## Task brief
The lines to extract begin at the one containing "Интернет (55, 1499)" and run to the end of the listing; set them down exactly and alone.
Segment Open
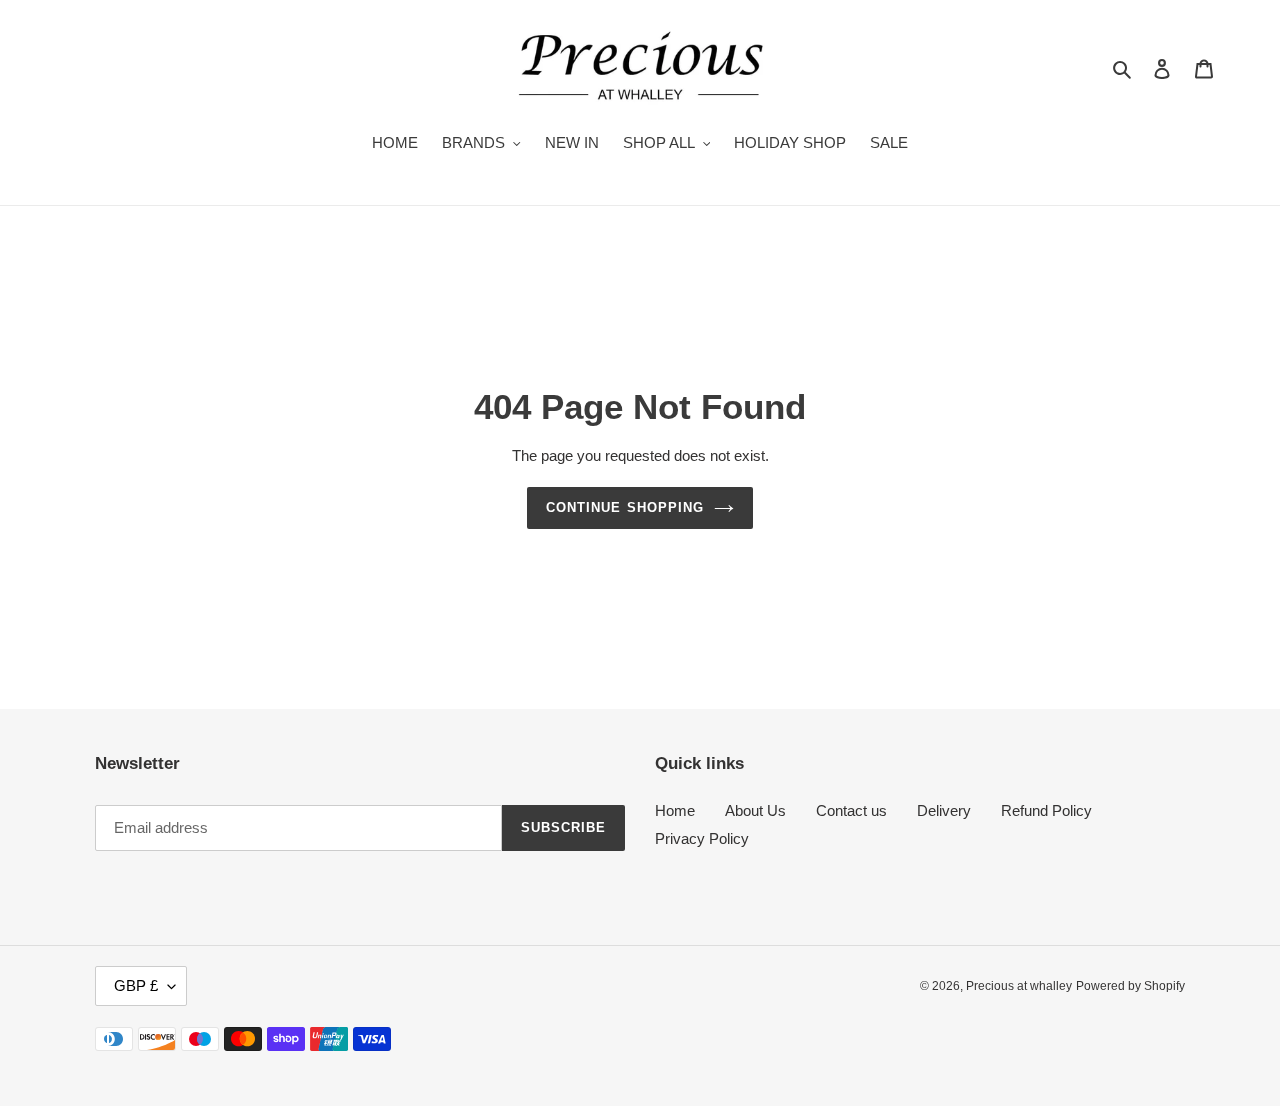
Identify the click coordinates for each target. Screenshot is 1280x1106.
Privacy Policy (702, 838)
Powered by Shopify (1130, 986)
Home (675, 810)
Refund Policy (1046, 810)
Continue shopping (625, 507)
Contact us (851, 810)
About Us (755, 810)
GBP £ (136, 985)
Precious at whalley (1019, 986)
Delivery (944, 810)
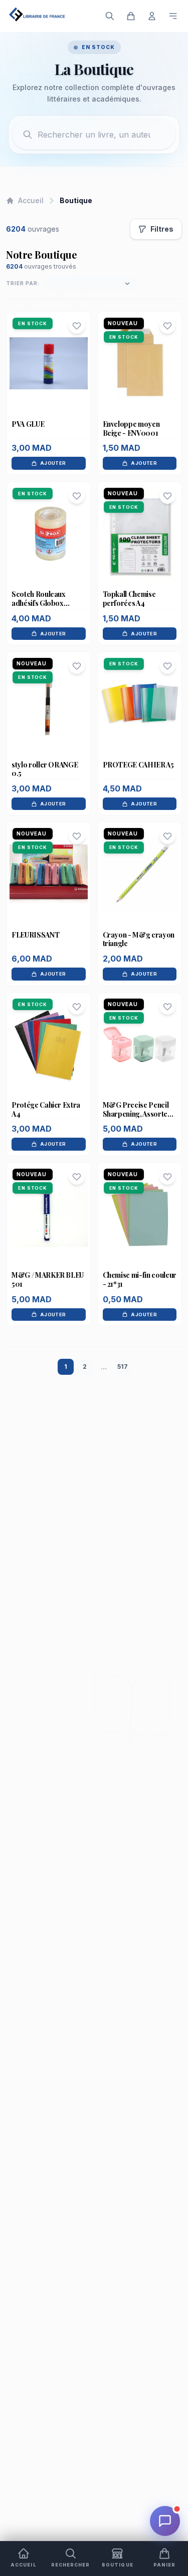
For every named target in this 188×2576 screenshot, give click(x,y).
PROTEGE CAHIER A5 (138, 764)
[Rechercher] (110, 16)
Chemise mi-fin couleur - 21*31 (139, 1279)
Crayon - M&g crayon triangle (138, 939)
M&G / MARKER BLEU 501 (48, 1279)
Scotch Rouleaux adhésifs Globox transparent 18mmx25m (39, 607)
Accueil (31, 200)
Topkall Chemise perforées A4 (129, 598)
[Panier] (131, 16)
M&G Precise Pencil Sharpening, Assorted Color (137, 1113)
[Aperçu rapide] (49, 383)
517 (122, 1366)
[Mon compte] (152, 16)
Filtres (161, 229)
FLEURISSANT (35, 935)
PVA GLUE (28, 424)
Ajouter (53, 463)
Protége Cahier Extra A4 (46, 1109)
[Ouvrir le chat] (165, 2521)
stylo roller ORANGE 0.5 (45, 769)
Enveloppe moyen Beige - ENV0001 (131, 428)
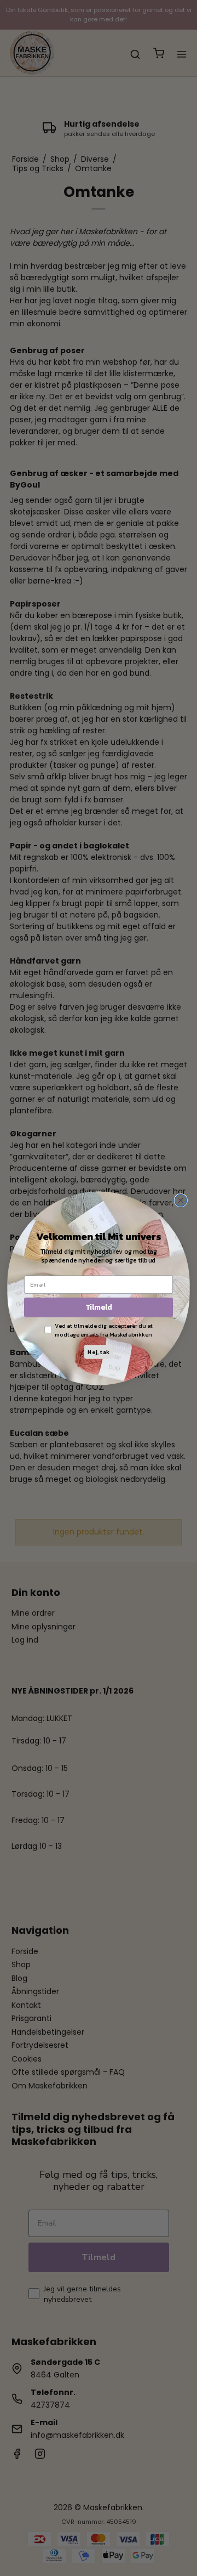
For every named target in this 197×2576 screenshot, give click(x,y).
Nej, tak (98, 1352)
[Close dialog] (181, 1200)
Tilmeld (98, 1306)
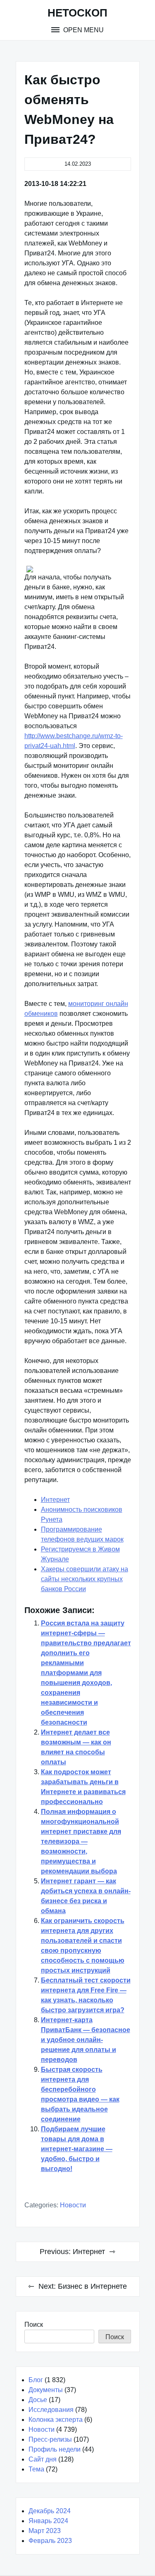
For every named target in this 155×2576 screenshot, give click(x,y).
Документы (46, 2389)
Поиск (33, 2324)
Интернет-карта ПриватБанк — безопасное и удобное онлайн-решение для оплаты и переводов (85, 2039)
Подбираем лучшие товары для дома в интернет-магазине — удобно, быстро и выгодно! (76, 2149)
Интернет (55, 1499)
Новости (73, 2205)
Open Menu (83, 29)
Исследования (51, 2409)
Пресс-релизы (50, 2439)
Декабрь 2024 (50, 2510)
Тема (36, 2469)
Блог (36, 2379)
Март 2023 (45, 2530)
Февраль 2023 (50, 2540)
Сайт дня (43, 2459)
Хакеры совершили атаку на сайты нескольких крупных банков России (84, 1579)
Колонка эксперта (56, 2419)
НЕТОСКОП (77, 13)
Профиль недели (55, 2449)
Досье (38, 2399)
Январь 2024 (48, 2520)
Segment Closed
## Answer box
Интернет (55, 1499)
Новости (73, 2205)
Open Menu (83, 29)
Исследования (51, 2409)
Пресс-релизы (50, 2439)
Декабрь 2024 (50, 2510)
Тема (36, 2469)
Блог (36, 2379)
Март 2023 (45, 2530)
Февраль 2023 (50, 2540)
Сайт дня (43, 2459)
Хакеры совершили атаку на сайты нескольких крупных банков России (84, 1579)
Колонка эксперта (56, 2419)
НЕТОСКОП (77, 13)
Профиль недели (55, 2449)
Досье (38, 2399)
Январь 2024 (48, 2520)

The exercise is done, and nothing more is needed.